It is hereby agreed and clarified that, when determining the above non-competition undertaking, the parties took into account the entire consideration provided to Executive pursuant to this Agreement and the payment to which Executive is entitled pursuant to Section 15, which is being made in consideration, inter alia, for such undertaking. For the avoidance of doubt, this Section 12 shall not apply to Executive following a termination of employment that occurs following the expiration of the Term.

 

  13. Non-Solicitation

Executive hereby agrees, during the Restriction Period, not to, directly or indirectly, entice, solicit or encourage any employee, consultant, customer, vendor or supplier of the

 

18


Company Group and/or its affiliates (or any prospective employee consultant, customer, vendor or supplier with whom the Company Group has had material contact or taken material steps to engage or retain) to cease doing business with the Company Group, reduce its relationship with the Company Group or refrain from establishing or expanding a relationship with the Company Group or in any other way interfere with the Company Group’s relationships with its employees, consultants, customers, vendors or suppliers. Executive further agrees and undertakes that during the Restriction Period, Executive shall not, directly or indirectly, including personally or in any business in which he is an officer, director or shareholder, for any purpose or in any place, hire or engage any key-employee (Executive Committee member or direct report of an Executive Committee member) employed by the Company Group on the date of such termination or during the preceding six (6) months.
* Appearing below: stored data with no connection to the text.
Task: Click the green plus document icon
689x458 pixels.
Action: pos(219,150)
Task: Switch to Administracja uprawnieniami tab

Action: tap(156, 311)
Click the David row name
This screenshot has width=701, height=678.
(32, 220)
Executive shall not violate this provision by making a general solicitation that is not directed at employees or consultants of the Company Group or by providing a reference for an employee or consultant of the Company Group.

It is hereby agreed and clarified that, when determining the above non-solicitation undertaking, the parties took into account the entire consideration provided to Executive pursuant to this Agreement and the payment to which Executive is entitled pursuant to Section 15, which is being made in consideration, inter alia, for such undertaking.

 

  14. No Disparagement

Neither the Company Group nor Executive shall make disparaging or otherwise detrimental comments to any person or entity concerning the other, or the circumstances surrounding Executive’s engagement and/or separation of engagement from the Company, unless such party can demonstrate that the comments were made in private circumstances and that it or he intended that the comments not be published. In addition, Executive shall not make disparaging or otherwise detrimental comments to any person or entity concerning the Company Group’s officers, directors or employees; the products, services or programs provided or to be provided by the Company Group; the business affairs, operation, management or the financial condition of the Company Group, unless Executive can demonstrate that the comments were made in private circumstances and that he intended that the comments not be published. The obligations set forth in this Section 14 shall apply both during and ten (10) years after the Term. Nothing herein shall prevent Executive or the Company Group from testifying truthfully in any legal proceeding, to any governmental or regulatory body or as may otherwise be required by applicable Law.

It is hereby agreed and clarified that, when determining the above non-disparagement undertaking, the parties took into account the entire consideration provided to Executive pursuant to this Agreement and the payment to which Executive is entitled pursuant to Section 15, which is being made in consideration, inter alia, for such undertaking.

 

  15. Non-Competition/Non-Solicitation/Non-Disparagement Payment

In consideration for Executive’s undertaking set forth in Sections 11, 12, 13 and 14 and subject to compliance therewith, following the Date of Termination Executive shall receive an amount equal to twenty-four (24) times the Monthly Salary in effect

 

19


immediately prior to the Date of Termination (without taking into account any reduction in Monthly Salary that gives rise to, or could have given rise to, a claim for Good Reason), to be paid in twenty-four (24) equal monthly installments (the “Non-Compete Payment”). The Non-Compete Payment shall not be subject to offset by any income Executive derives from non-competitive employment or self-employment.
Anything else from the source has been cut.